W porządnie prowadzonych zapiskach powinny znaleźć się dane nie tylko dotyczące zastosowanej ochrony roślin (każdy rolnik jest obowiązany do prowadzenia ewidencji zabiegów), ale także wyniki analizy pH i zasobności gleby w przyswajalne makro- i mikroelementy, dawki i terminy wapnowania i nawożenia, terminy wykonywania poszczególnych zabiegów agrotechnicznych i ich parametry, normy wysiewu, odmiany oraz uzyskane plony.

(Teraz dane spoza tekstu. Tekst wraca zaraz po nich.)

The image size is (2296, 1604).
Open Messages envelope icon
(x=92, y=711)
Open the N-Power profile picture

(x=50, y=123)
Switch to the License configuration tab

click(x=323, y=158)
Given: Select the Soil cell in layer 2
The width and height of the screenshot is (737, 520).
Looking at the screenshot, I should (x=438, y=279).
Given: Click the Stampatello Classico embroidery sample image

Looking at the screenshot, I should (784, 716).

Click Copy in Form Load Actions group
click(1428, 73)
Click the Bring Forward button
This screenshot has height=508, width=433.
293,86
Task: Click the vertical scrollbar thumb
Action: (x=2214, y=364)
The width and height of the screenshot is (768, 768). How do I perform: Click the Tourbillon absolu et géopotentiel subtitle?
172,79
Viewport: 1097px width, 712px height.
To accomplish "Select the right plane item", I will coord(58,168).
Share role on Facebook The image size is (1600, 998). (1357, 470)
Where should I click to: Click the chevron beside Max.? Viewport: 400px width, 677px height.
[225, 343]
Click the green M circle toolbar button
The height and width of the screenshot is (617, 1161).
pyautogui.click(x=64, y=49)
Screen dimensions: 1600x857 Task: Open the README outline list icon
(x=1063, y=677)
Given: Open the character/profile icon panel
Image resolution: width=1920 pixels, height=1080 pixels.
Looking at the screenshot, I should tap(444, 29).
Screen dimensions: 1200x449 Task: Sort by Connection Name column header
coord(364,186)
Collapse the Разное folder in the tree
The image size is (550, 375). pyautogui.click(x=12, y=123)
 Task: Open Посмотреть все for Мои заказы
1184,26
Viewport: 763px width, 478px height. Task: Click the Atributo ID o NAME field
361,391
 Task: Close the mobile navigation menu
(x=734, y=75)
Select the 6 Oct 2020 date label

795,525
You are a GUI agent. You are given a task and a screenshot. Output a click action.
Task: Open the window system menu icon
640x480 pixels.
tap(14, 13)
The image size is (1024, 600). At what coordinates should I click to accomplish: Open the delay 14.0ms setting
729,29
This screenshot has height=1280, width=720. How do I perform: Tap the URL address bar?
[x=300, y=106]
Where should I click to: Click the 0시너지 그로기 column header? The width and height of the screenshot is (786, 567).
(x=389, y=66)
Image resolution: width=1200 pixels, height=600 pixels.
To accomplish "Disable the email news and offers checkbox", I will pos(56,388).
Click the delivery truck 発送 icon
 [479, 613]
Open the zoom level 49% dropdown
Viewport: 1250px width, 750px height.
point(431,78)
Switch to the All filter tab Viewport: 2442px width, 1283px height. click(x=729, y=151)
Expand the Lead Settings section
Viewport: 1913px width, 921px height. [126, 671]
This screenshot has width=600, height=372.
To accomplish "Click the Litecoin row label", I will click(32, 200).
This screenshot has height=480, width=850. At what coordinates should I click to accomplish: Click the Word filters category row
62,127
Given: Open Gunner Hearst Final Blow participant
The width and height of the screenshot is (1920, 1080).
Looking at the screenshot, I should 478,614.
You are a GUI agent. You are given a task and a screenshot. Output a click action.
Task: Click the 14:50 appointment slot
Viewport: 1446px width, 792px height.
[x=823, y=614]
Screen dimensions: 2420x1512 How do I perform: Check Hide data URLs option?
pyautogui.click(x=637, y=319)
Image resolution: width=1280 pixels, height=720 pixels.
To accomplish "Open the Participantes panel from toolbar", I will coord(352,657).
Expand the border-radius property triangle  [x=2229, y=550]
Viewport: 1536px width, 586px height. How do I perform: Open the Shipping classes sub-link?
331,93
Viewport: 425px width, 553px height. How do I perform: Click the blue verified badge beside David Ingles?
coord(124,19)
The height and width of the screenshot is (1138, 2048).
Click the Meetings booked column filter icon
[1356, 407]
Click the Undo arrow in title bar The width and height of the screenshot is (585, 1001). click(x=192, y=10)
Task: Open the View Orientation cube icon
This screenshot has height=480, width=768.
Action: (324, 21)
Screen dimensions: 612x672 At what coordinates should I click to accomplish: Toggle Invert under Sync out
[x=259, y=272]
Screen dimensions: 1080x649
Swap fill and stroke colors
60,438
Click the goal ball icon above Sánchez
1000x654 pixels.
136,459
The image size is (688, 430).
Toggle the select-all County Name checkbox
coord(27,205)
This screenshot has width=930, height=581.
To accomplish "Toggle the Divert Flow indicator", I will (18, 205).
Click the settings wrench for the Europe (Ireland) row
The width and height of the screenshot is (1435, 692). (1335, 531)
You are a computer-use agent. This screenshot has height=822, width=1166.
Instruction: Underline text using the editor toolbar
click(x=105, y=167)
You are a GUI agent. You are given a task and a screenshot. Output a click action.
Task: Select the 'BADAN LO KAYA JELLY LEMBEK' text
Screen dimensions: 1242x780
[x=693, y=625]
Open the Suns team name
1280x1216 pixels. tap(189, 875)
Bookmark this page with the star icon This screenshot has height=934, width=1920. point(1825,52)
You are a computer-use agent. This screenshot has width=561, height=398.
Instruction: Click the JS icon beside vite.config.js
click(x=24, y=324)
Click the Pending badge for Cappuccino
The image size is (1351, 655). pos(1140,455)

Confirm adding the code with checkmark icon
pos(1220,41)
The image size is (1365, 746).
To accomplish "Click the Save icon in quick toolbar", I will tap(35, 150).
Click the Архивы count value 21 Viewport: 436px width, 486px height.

Powinny być także zanotowane informacje dotyczące przebiegu pogody, z czego najważniejsza się ilość opadów. Warto do tego celu wykorzystać najprostszy deszczomierz i zadać sobie trochę trudu, aby codziennie notować ilość opadów (o ile są).
Wnioski
Dopiero na podstawie sumiennie prowadzonych notatek można próbować wyciągać wnioski co do zastosowanej technologii produkcji, co było w niej dobre, a co było złe i co trzeba poprawić. Jeśli do tego dołoży się uproszczoną analizę kosztów, to można szacunkowo określić opłacalność produkcji danego gatunku roślin, a nie tylko porównać, co niestety często w praktyce się zdarza, wartości sprzedaży. Ta niczego nie mówi o opłacalności. Co z tego, że rolnik za sprzedane produkty uzyskuje znaczne kwoty, gdy ich wytworzenie pochłania też duże koszty?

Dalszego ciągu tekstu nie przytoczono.